--- Record excerpts ---

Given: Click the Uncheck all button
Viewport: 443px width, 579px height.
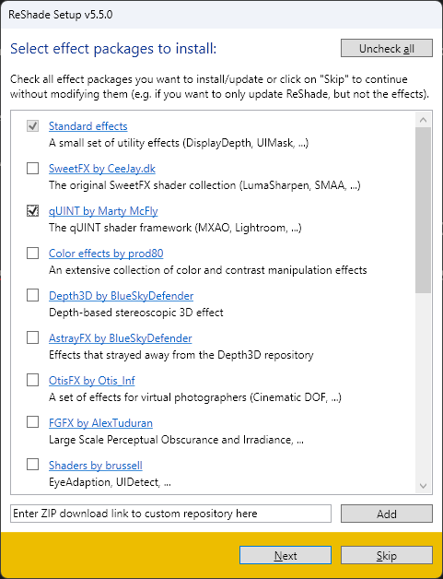Looking at the screenshot, I should 387,48.
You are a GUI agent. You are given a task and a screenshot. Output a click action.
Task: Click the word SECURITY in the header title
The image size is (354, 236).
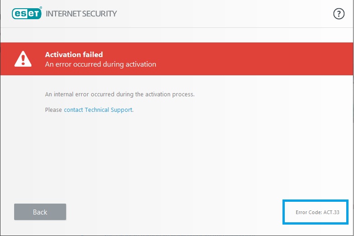pos(99,14)
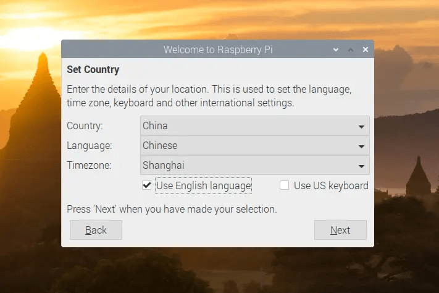Click the arrow on the Timezone field

361,166
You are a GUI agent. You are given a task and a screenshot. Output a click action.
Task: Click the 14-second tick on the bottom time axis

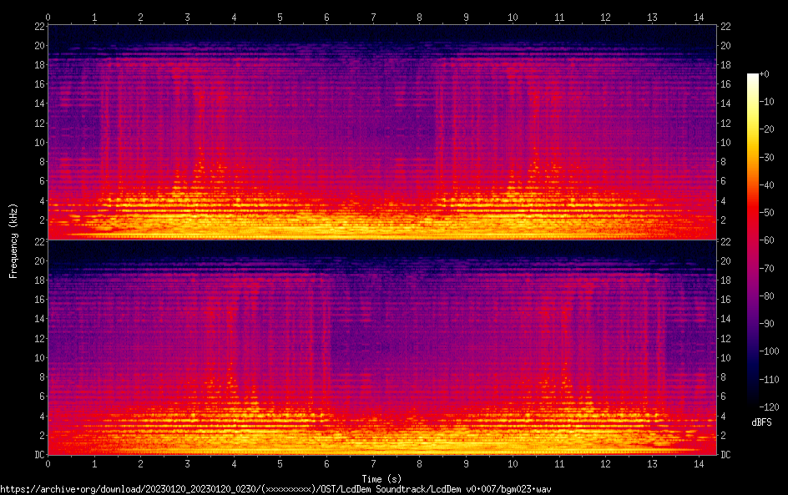(698, 463)
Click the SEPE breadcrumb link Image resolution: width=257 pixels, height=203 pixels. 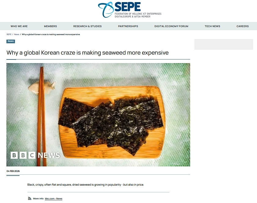click(x=9, y=34)
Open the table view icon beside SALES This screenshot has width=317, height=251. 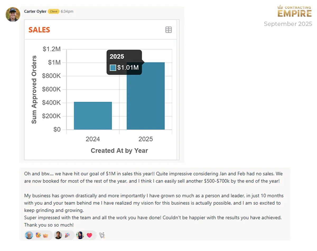[x=169, y=30]
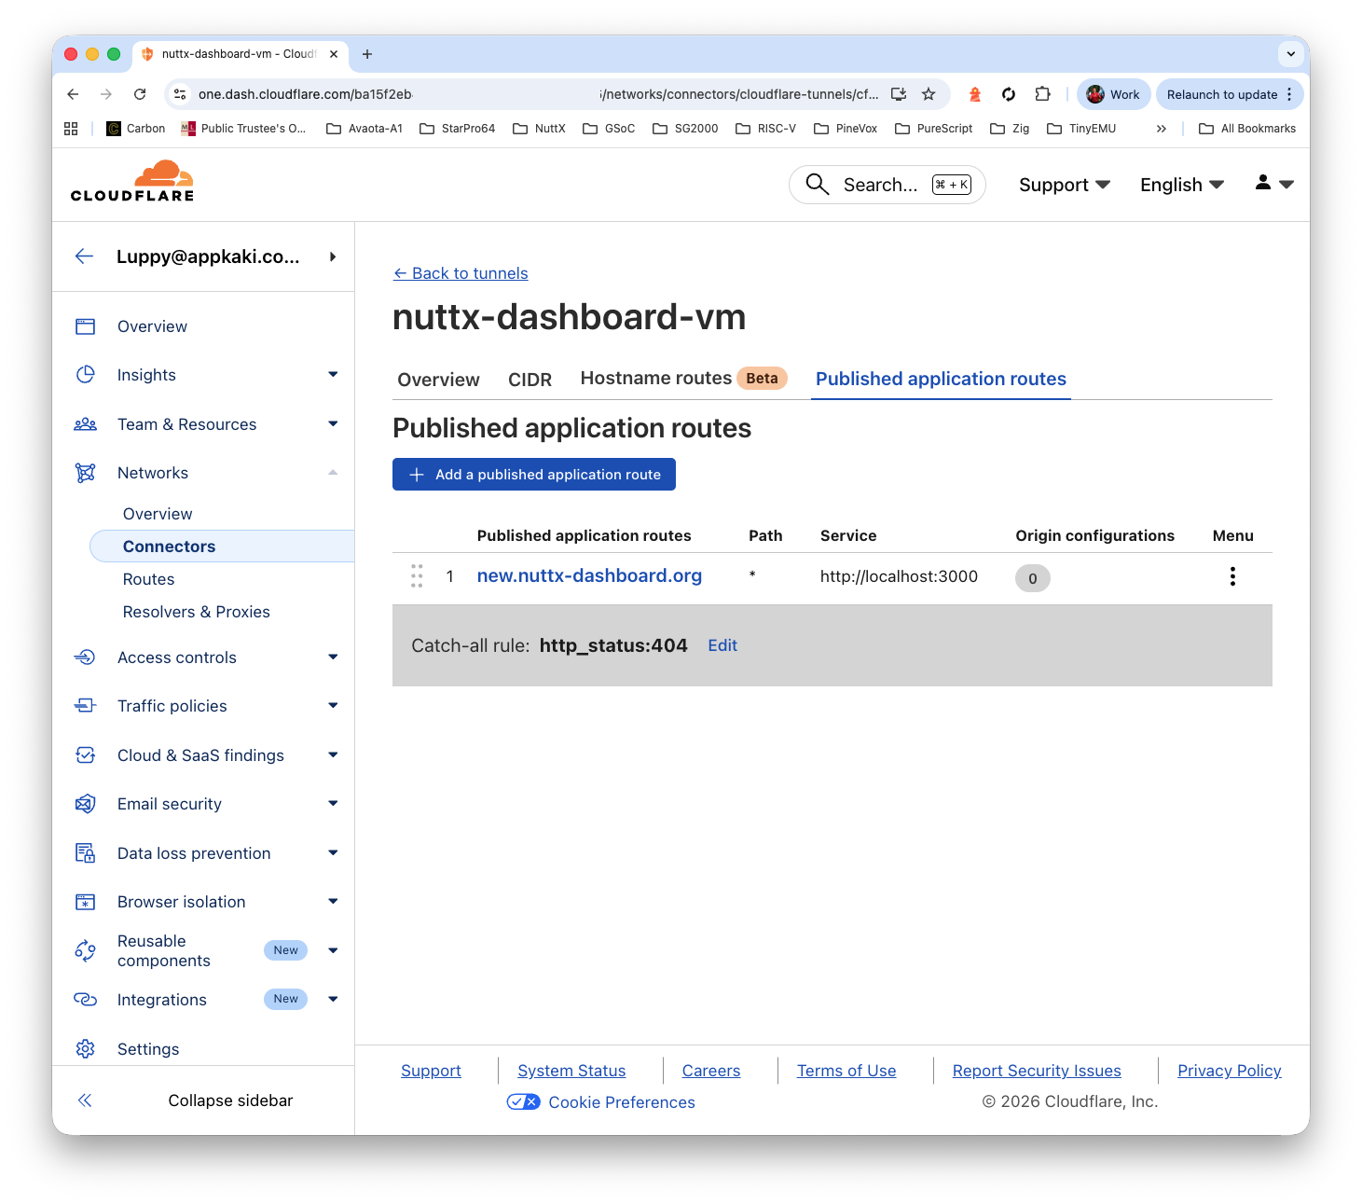Click the Browser isolation sidebar icon
The width and height of the screenshot is (1362, 1204).
point(85,901)
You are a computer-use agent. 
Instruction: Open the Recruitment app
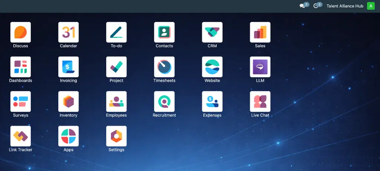coord(164,101)
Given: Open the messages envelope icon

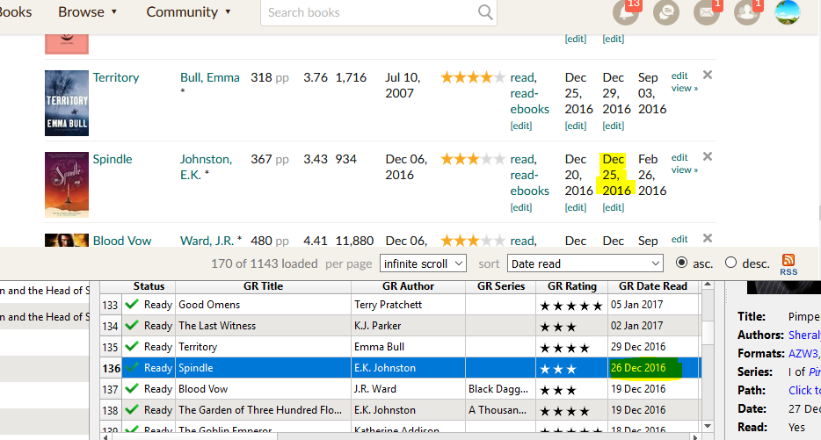Looking at the screenshot, I should coord(707,13).
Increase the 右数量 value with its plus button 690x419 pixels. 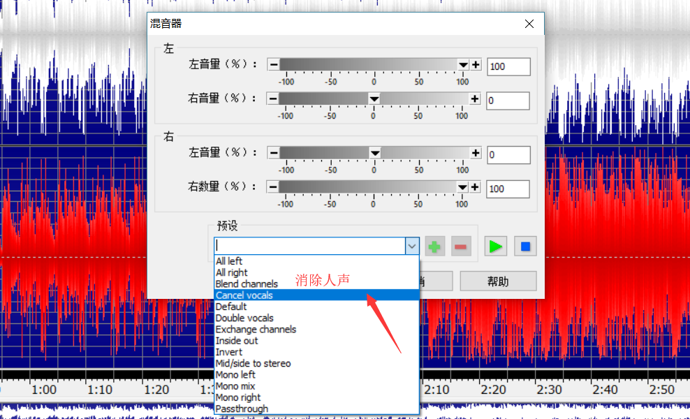[x=475, y=187]
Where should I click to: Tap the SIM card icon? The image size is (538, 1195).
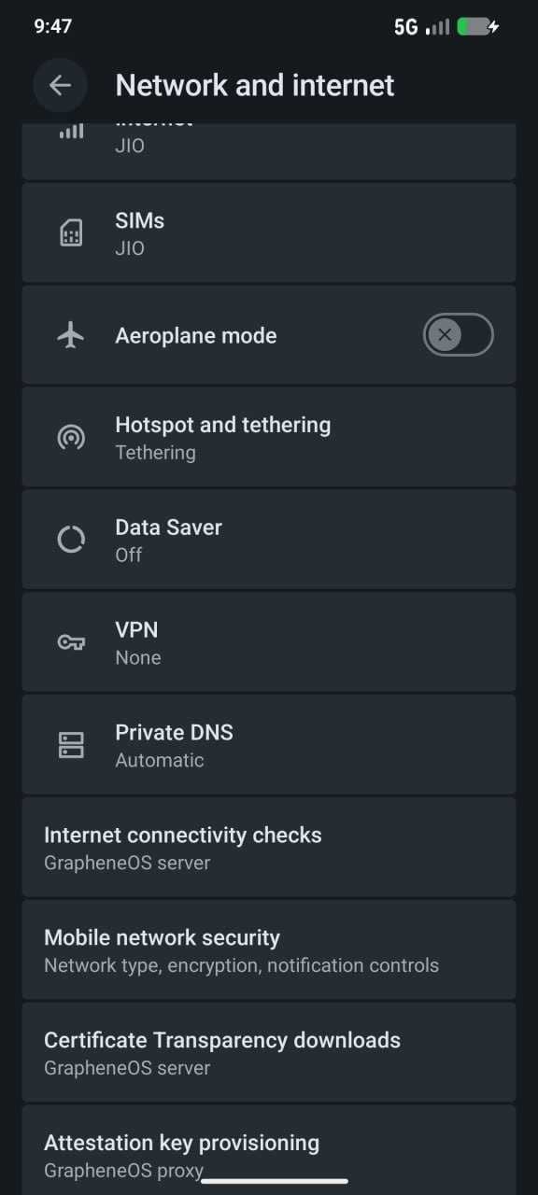click(71, 232)
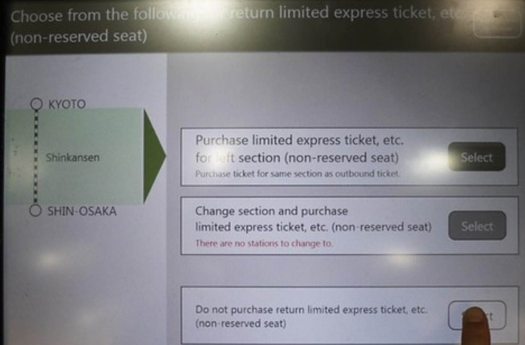The height and width of the screenshot is (345, 525).
Task: Tap "Purchase limited express ticket, etc." option text
Action: tap(299, 140)
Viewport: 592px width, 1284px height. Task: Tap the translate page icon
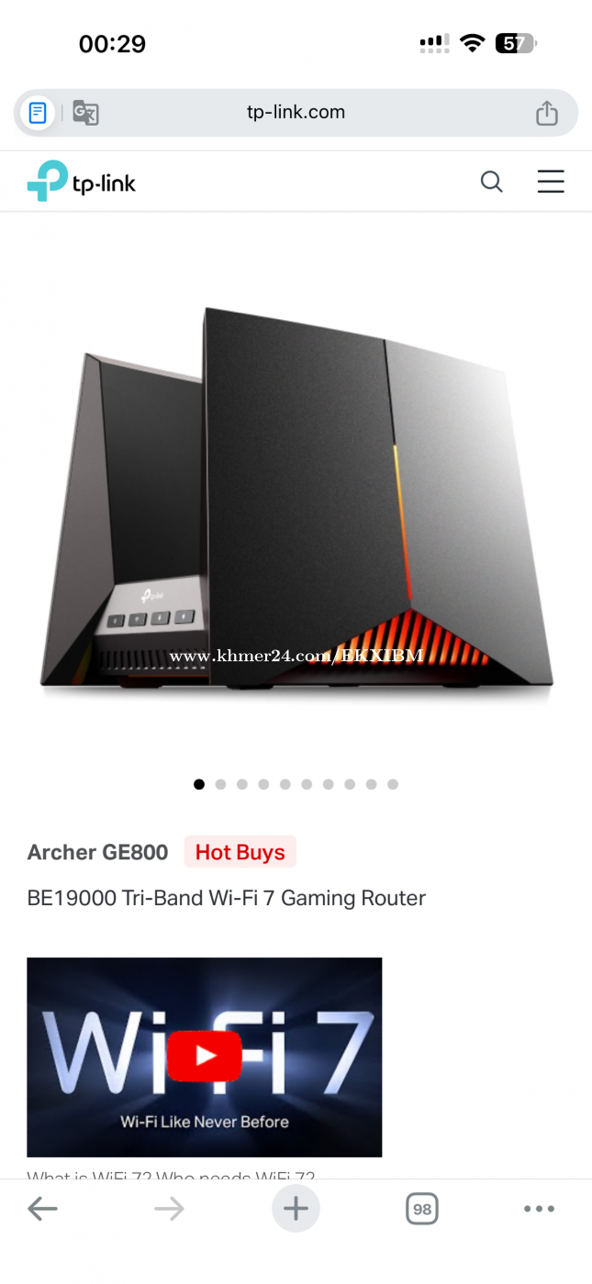coord(85,113)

---

Exercise goal: Print exactly, and only, the lines from the line containing "Where should I" to the last line of the material above, with every picture left out.

Response area:
Where should I click to: Tap the SIM card icon? The image size is (538, 1195).
click(71, 232)
The height and width of the screenshot is (345, 525).
Task: Tap "Purchase limited express ticket, etc." option text
Action: tap(299, 140)
Viewport: 592px width, 1284px height. Task: Tap the translate page icon
coord(85,113)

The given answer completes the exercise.